_EXERCISE GOAL_.
Return the tail of the records exactly, starting from the line containing "This screenshot has width=657, height=607." and ending with the final line.

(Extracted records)
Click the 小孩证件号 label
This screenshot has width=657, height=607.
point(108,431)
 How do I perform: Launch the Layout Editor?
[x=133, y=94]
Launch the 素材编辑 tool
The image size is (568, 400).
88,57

_RESULT BELOW_.
This screenshot has width=657, height=607.
point(108,431)
 How do I perform: Launch the Layout Editor?
[x=133, y=94]
Launch the 素材编辑 tool
The image size is (568, 400).
88,57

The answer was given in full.